Records from a data source:
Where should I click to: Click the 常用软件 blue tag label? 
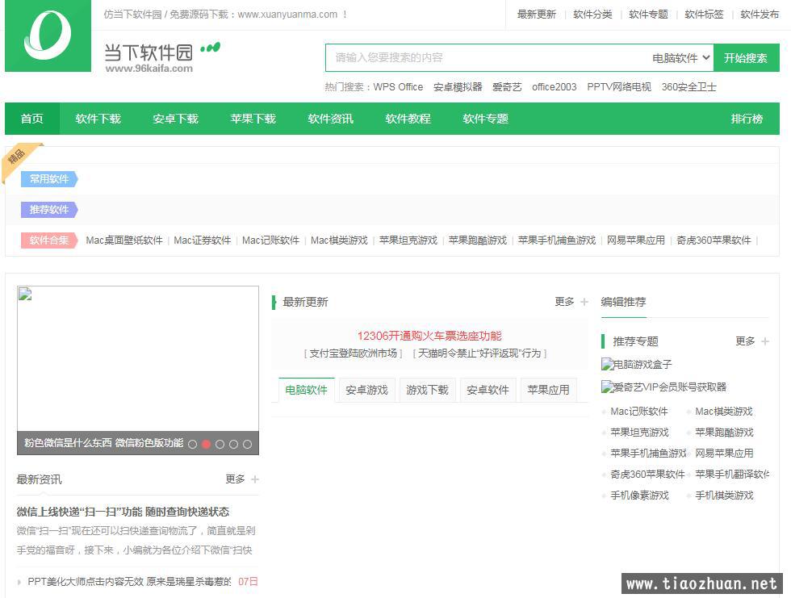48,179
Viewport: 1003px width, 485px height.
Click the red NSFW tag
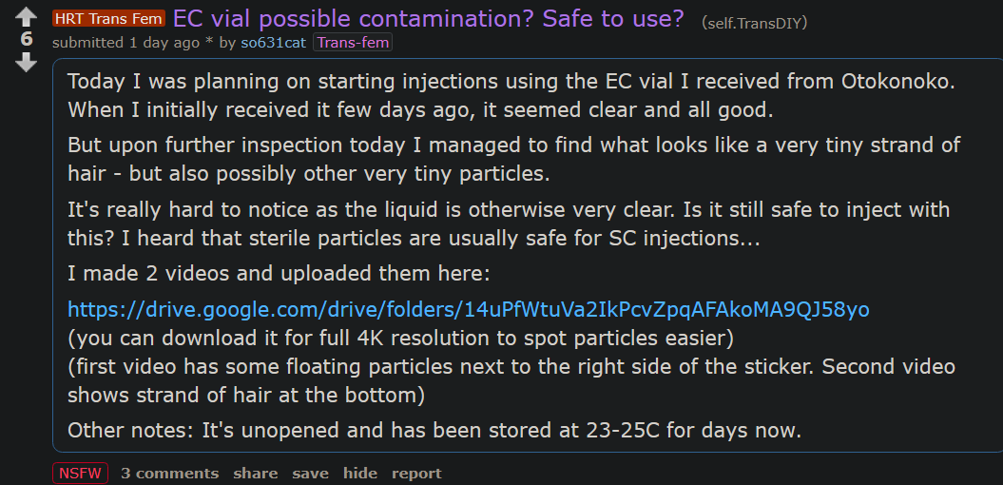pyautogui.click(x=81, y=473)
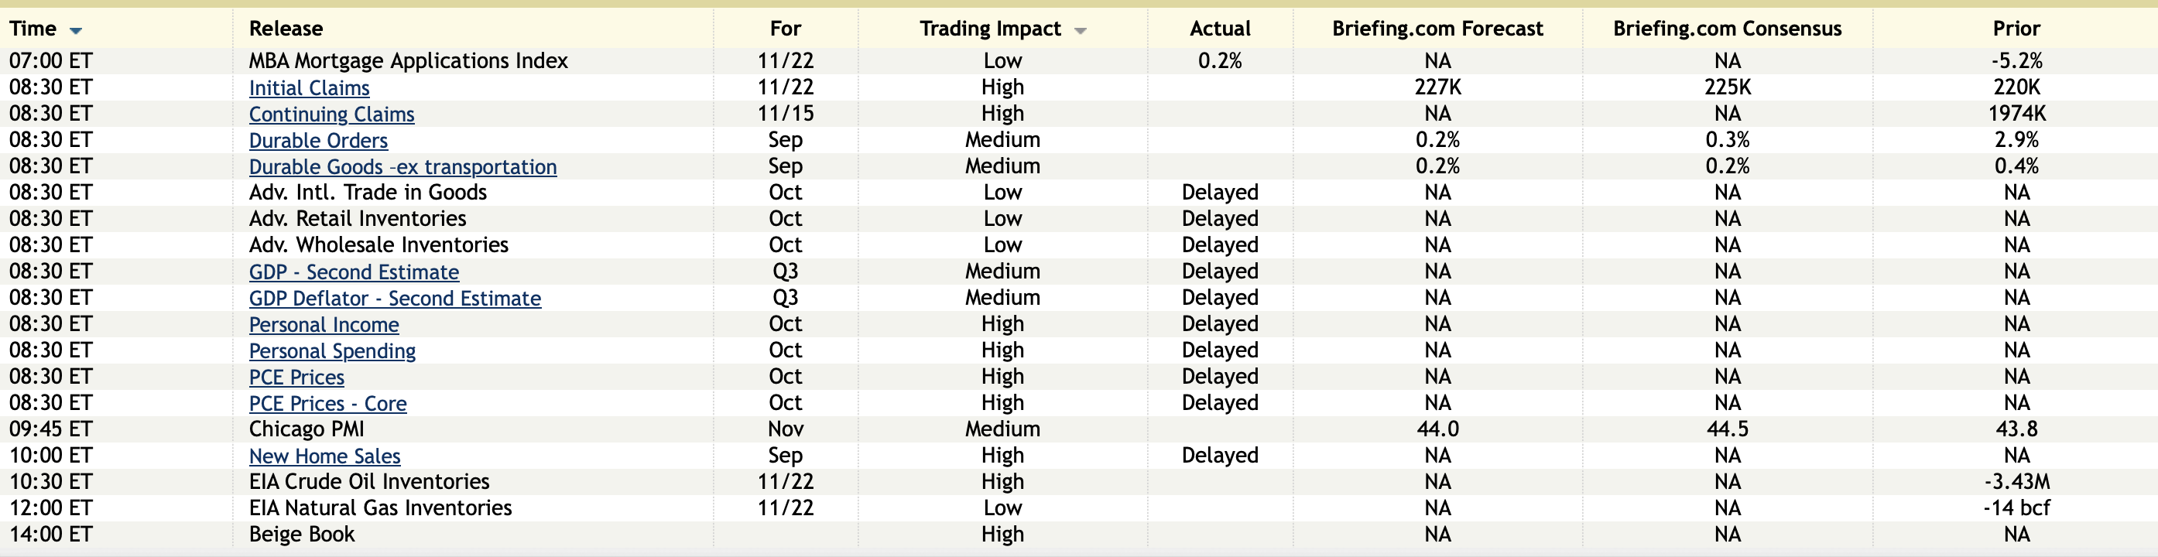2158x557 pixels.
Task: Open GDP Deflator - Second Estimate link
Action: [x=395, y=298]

### [Given task]
Change "tag" to "badge" throughout the rows above and keep everything else the same. Leave the pictures out of your output.

### [Answer for this exercise]
Where should I click to: Click the 常用软件 blue badge label? 
48,179
Viewport: 1003px width, 485px height.
Click the red NSFW badge
pyautogui.click(x=81, y=473)
2158x557 pixels.
Task: Open GDP Deflator - Second Estimate link
Action: [x=395, y=298]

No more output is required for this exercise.